The ballad Last Days of 33 ushered in the lush, full sound of the string quartet, embroidered for a time by piano and followed later by a duo of bass and piano. Again Ferro demonstrated we were hearing a big voice in a small space, with agility and strong vibrato. “Maybe it’s awesome, how things used to be,” she sang, making us think they still were.

The foot-tapping I’ve Made Up My Mind demonstrated the good vibe in this ensemble, Bob Sedergreen looking on with obvious enjoyment as Santin made brief forays and the strings added body as they seemed to carry both vocalists on a cinemascopic journey.

In Follow, title track of Kennedy Snow’s album, Ferro’s invitation “Can I tell you a story my friend, let me reveal what I know” was delivered with ease, the words clearly articulated and expressive. There were more sweeping vistas from the strings, subtle and beautiful sax, and punchy piano gleefully injected.

The string quartet played a different role in Another Time, their contribution stronger yet more sparse. Solos from Steve Sedergreen and Santin could have been longer, I thought, and the drums a tad less strong from where I was sitting, but this was a nice piece.

There were no strings in A Different Life. “Just imagine a new way forward,” Ferro sang to the faster tempo, Horbelt’s drums firing up and going for it with Steve Sedergreen underpinning powerful work by Santin on alto and May on bass interacting with Ferro in a vibrant, energetic finish.

A new tune, appropriately named Like All Things New, began with sombre piano as Ferro sang, “There’s a change has to happen for this life to go further, all seems so simple at first …” This was a beautiful ballad, quieter and yet with an intensity that made applause for Santin’s alto sax solo seem intrusive.

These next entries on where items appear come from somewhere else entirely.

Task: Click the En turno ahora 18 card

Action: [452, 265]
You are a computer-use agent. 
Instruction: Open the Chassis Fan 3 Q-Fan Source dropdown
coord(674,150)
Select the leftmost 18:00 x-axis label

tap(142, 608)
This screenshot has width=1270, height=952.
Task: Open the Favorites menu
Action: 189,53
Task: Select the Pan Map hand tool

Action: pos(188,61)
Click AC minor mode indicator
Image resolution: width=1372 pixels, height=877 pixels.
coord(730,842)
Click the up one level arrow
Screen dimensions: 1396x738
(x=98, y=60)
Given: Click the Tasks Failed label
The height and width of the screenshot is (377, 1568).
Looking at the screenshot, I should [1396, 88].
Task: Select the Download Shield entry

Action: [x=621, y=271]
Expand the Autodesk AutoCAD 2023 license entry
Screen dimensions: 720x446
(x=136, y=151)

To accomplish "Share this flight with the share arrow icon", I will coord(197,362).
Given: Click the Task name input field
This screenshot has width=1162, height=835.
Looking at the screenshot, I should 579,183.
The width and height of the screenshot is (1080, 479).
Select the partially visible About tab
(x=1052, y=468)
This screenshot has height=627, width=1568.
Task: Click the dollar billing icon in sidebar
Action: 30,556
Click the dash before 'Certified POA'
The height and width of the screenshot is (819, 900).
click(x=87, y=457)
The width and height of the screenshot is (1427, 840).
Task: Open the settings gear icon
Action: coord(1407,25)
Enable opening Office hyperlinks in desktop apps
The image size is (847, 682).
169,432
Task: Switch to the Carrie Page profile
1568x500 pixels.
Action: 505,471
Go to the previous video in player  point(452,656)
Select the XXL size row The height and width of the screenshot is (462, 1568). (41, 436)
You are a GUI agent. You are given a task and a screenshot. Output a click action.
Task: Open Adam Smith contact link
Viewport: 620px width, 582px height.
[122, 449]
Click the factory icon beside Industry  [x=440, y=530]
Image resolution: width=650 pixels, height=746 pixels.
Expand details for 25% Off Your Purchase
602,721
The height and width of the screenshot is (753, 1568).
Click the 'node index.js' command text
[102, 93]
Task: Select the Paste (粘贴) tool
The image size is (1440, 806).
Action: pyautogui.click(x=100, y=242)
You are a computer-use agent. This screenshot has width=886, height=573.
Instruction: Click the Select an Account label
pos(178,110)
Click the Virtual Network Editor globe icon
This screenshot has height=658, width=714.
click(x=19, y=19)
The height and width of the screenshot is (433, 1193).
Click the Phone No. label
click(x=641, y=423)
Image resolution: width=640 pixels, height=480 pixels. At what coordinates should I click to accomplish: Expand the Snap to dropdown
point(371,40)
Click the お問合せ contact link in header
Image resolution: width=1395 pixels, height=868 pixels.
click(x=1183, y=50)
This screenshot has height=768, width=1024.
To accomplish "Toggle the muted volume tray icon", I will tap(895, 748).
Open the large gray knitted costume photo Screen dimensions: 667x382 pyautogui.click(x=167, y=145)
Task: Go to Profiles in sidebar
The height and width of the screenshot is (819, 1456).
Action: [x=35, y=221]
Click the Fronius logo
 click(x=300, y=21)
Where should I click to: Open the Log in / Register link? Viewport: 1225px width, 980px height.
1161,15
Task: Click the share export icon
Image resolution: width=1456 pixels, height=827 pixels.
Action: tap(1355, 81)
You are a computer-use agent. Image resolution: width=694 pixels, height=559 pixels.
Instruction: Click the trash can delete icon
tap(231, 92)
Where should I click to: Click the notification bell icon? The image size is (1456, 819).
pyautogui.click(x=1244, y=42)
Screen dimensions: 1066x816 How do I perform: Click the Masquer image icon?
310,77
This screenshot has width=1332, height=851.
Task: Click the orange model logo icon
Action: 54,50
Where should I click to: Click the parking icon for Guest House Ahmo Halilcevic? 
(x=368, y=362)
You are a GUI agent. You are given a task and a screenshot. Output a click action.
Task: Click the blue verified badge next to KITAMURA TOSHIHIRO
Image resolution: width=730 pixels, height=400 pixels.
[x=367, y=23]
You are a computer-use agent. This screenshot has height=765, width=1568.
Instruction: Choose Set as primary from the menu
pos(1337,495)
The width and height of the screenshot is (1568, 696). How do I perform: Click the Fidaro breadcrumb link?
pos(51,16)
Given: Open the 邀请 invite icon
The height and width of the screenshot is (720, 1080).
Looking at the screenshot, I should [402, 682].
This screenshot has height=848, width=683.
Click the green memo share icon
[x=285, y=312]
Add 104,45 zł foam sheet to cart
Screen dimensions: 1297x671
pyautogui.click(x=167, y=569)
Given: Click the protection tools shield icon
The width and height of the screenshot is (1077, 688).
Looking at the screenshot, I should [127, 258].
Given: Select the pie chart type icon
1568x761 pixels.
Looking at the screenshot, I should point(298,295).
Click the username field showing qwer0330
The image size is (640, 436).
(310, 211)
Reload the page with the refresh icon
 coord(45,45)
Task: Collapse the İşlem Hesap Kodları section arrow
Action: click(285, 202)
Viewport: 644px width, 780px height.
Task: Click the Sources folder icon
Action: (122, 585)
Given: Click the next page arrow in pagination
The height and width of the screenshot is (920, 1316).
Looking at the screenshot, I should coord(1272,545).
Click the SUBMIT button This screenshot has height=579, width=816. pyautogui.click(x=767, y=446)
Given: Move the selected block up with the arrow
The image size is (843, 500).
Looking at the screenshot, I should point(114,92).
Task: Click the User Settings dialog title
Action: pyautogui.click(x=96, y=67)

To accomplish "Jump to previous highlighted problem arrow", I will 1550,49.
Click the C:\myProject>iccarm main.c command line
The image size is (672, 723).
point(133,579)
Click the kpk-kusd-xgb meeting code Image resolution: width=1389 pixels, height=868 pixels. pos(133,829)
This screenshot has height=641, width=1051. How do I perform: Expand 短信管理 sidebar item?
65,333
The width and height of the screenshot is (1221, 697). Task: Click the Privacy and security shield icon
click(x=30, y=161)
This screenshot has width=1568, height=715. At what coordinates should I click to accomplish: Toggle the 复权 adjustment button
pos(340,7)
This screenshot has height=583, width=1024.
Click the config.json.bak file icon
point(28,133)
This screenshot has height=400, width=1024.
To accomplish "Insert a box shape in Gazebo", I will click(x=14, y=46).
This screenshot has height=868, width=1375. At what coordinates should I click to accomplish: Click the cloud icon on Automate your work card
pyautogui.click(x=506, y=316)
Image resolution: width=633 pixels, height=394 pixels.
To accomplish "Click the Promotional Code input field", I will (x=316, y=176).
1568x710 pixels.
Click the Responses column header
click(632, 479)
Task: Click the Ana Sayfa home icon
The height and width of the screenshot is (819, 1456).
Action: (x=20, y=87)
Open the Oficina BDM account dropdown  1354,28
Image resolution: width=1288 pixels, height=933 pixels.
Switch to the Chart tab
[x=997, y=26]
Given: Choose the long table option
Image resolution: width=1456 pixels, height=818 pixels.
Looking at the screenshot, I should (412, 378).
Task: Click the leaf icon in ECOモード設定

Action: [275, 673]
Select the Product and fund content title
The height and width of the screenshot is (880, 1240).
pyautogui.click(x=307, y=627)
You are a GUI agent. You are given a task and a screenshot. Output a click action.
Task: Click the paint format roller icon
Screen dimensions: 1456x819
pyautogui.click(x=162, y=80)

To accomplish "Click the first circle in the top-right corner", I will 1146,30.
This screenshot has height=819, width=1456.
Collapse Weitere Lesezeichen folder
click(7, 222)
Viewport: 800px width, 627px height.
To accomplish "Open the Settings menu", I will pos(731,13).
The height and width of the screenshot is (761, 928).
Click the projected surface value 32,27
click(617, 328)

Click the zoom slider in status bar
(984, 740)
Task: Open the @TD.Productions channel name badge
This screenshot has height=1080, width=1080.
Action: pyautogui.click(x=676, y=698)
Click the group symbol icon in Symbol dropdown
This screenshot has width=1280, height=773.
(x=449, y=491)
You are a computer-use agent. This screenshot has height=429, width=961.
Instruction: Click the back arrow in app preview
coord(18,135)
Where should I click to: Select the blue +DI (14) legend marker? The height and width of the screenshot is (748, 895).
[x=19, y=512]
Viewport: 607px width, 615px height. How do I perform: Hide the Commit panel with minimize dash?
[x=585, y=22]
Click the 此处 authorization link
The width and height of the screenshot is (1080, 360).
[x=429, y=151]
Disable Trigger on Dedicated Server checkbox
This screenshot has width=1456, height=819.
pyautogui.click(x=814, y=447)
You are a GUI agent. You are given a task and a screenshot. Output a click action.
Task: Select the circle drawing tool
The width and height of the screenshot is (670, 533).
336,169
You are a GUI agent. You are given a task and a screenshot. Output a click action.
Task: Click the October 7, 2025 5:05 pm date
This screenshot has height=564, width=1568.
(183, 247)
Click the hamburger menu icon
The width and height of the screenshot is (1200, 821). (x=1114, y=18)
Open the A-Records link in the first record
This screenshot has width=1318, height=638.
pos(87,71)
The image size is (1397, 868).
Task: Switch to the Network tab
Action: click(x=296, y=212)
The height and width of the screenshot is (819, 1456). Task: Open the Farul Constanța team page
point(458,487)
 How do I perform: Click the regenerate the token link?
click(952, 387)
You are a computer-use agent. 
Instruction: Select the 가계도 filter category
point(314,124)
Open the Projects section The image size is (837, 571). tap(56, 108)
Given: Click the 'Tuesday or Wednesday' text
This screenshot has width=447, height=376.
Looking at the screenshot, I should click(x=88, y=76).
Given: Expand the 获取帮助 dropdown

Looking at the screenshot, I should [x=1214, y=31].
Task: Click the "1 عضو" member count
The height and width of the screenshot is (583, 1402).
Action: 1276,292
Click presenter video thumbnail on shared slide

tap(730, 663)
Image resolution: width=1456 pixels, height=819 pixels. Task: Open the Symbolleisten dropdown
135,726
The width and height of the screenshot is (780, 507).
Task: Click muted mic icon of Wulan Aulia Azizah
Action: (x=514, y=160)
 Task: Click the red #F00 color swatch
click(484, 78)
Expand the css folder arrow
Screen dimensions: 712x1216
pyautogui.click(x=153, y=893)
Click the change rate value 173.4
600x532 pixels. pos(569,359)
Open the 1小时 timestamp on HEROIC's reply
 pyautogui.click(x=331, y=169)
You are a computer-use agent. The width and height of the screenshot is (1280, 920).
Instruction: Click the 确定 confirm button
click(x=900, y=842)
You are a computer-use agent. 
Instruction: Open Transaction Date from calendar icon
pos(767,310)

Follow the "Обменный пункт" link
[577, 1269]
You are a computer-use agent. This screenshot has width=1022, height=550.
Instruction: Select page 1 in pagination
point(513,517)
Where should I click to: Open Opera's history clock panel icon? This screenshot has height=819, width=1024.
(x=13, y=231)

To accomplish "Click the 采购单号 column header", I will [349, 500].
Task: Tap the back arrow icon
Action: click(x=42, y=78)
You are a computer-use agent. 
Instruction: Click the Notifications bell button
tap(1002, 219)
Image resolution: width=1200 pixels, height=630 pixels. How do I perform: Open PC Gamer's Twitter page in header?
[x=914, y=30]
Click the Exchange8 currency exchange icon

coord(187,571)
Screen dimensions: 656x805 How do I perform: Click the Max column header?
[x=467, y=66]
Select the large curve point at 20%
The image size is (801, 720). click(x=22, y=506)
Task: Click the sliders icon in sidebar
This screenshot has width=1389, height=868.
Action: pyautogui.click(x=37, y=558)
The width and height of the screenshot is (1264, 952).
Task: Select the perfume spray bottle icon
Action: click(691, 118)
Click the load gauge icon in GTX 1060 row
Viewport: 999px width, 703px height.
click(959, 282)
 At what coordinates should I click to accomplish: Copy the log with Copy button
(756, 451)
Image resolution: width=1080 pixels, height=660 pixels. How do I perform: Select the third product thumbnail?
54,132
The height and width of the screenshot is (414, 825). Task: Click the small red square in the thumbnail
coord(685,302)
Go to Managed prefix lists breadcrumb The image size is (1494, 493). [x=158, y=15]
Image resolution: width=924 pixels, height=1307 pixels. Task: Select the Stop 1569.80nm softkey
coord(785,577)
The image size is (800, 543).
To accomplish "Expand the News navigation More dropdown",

Ferro’s vocals in Intuition were delivered with dynamic variation and free-flowing power, calling to mind the drama of vocalist Jeannie Lewis. A musing, meandering solo by Santin preceded a building of intensity towards a tight finish.

The appreciative audience applauded wildly after the final Everything It Could Be, an upbeat piece with a strong beat and appealing melody. No one needed convincing that Nina Ferro, Kennedy Snow and the string quartet had indeed delivered a performance that was everything it could be.